▶ _WRITTEN PROBLEM_
Reproduce the items below with every instance of "Viewport" swapped for "Display", keeping everything else unchanged.
— START OF DATA TO PROCESS —
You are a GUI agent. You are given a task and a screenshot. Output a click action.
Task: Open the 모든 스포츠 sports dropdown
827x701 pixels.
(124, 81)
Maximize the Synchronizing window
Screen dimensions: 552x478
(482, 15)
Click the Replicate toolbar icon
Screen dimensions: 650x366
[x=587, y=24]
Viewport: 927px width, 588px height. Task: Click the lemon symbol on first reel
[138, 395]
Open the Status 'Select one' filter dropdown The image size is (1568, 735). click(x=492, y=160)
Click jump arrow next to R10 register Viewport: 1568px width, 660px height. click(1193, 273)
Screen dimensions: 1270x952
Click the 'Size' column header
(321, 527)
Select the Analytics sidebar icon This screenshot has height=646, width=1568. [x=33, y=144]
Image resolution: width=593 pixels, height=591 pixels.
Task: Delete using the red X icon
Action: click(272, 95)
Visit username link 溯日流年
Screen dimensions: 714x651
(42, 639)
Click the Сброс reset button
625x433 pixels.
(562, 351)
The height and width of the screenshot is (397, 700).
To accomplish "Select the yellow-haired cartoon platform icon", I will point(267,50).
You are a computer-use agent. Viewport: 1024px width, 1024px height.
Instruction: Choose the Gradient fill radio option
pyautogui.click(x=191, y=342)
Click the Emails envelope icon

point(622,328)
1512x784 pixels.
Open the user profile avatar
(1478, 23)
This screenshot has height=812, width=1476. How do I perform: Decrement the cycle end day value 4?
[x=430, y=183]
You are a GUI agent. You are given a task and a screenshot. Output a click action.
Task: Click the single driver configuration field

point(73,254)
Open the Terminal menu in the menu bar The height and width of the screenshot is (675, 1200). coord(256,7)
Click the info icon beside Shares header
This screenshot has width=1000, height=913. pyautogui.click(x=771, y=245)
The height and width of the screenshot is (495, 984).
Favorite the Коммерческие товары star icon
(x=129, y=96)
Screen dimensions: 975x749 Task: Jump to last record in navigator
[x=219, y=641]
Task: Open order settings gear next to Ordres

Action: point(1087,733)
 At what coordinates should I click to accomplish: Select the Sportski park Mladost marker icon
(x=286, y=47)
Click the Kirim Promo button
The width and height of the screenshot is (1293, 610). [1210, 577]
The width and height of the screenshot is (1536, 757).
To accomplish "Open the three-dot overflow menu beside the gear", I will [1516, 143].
— END OF DATA TO PROCESS —
▶ _TASK OUTPUT_
You are a GUI agent. You are given a task and a screenshot. Output a click action.
Task: Open the 모든 스포츠 sports dropdown
827x701 pixels.
(124, 81)
Maximize the Synchronizing window
Screen dimensions: 552x478
(482, 15)
Click the Replicate toolbar icon
Screen dimensions: 650x366
[x=587, y=24]
Display: 927px width, 588px height. Task: Click the lemon symbol on first reel
[138, 395]
Open the Status 'Select one' filter dropdown The image size is (1568, 735). click(x=492, y=160)
Click jump arrow next to R10 register Display: 1568px width, 660px height. click(1193, 273)
Screen dimensions: 1270x952
Click the 'Size' column header
(321, 527)
Select the Analytics sidebar icon This screenshot has height=646, width=1568. [x=33, y=144]
Image resolution: width=593 pixels, height=591 pixels.
Task: Delete using the red X icon
Action: click(272, 95)
Visit username link 溯日流年
Screen dimensions: 714x651
(42, 639)
Click the Сброс reset button
625x433 pixels.
(562, 351)
The height and width of the screenshot is (397, 700).
To accomplish "Select the yellow-haired cartoon platform icon", I will point(267,50).
You are a computer-use agent. Display: 1024px width, 1024px height.
Instruction: Choose the Gradient fill radio option
pyautogui.click(x=191, y=342)
Click the Emails envelope icon

point(622,328)
1512x784 pixels.
Open the user profile avatar
(1478, 23)
This screenshot has height=812, width=1476. How do I perform: Decrement the cycle end day value 4?
[x=430, y=183]
You are a GUI agent. You are given a task and a screenshot. Output a click action.
Task: Click the single driver configuration field

point(73,254)
Open the Terminal menu in the menu bar The height and width of the screenshot is (675, 1200). coord(256,7)
Click the info icon beside Shares header
This screenshot has width=1000, height=913. pyautogui.click(x=771, y=245)
The height and width of the screenshot is (495, 984).
Favorite the Коммерческие товары star icon
(x=129, y=96)
Screen dimensions: 975x749 Task: Jump to last record in navigator
[x=219, y=641]
Task: Open order settings gear next to Ordres

Action: point(1087,733)
 At what coordinates should I click to accomplish: Select the Sportski park Mladost marker icon
(x=286, y=47)
Click the Kirim Promo button
The width and height of the screenshot is (1293, 610). [1210, 577]
The width and height of the screenshot is (1536, 757).
To accomplish "Open the three-dot overflow menu beside the gear", I will [1516, 143].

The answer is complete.